A study led by scientists at The , , identified mutations in the DNA methyltransferase gene, DNMT3A, in 13 children.

All the children were taller than usual for their age, shared similar facial features and had intellectual disabilities. The mutations were not present in their parents, nor in 1,000 controls from the UK population.

The new condition has been called ‘DNMT3A overgrowth syndrome’.

The research is published in the journal Nature Genetics and is a part of the Childhood Overgrowth Study, which is funded by the Wellcome Trust, and aims to identify causes of developmental disorders that include increased growth in childhood.

The DNMT3A gene is crucial for development because it adds the ‘methylation’ marks to DNA that determine where and when genes are active.

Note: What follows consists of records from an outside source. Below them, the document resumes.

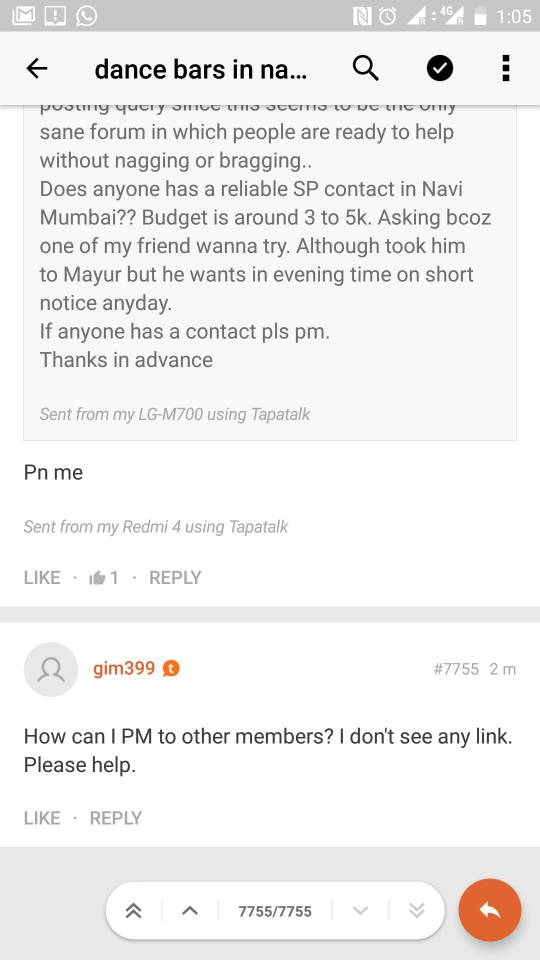The width and height of the screenshot is (540, 960).
Task: Like the "Pn me" post
Action: pos(42,577)
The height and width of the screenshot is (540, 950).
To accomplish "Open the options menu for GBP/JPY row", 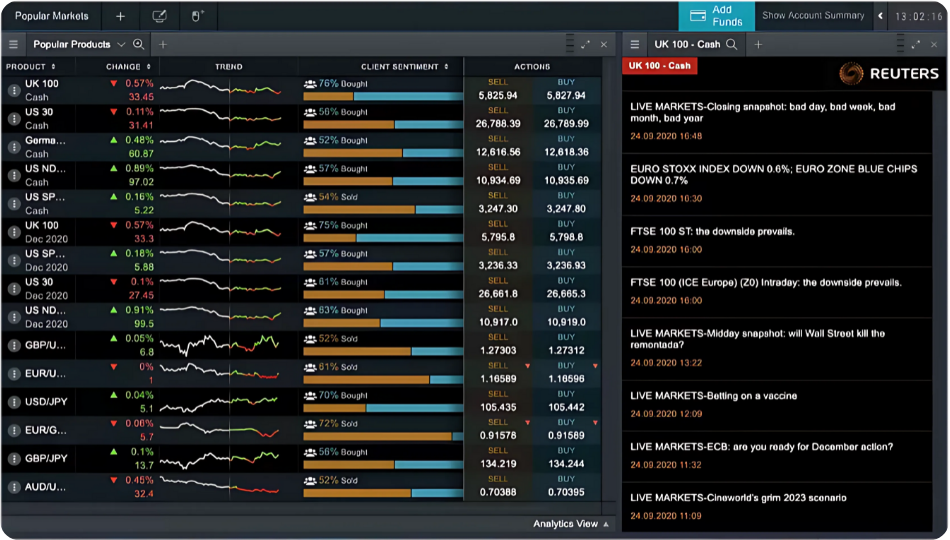I will coord(14,458).
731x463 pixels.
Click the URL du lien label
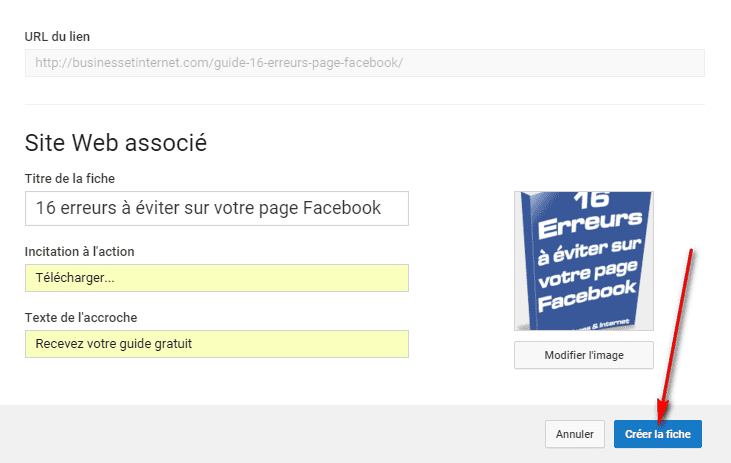coord(57,36)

Intriguingly, DNMT3A mutations are already known to occur in certain types of leukaemia. The mutations that occur in leukaemia are different from those in DNMT3A overgrowth syndrome and there is no evidence that children with DNMT3A mutations are at increased risk of cancer.

Researchers at The Institute of Cancer Research (ICR), with colleagues at St George’s, University of London, The Royal Marsden NHS Foundation Trust, and genetics centres across Europe and the US, identified the mutations after analysing the genomes of 152 children with overgrowth disorders and their parents.

Study leader Professor Nazneen Rahman, Head of Genetics and Epidemiology at The Institute of Cancer Research, London, and Head of Cancer Genetics at The Royal Marsden NHS Foundation Trust, said: “Our findings establish DNMT3A mutations as the cause of a novel human developmental disorder and add to the growing list of genes that appear to have dual, but distinct, roles in human growth disorders and leukaemias.”

The new discovery is of immediate value to the families in providing a reason for why their child has had problems. Moreover, because the mutations have arisen in the child and have not been inherited from either parent, the risk of another child in the family being similarly affected is very low. This is very welcome news for families.

Study co-leader Dr Katrina Tatton-Brown, Clinical Researcher at The Institute of Cancer Research, London, and Consultant Geneticist at St George’s, University of London, said: “Having a diagnosis can make a real difference to families – I recently gave the result back to one of the families in which we identified a DNMT3A mutation and they greatly appreciated having a reason for their daughter’s condition after many years of uncertainty.”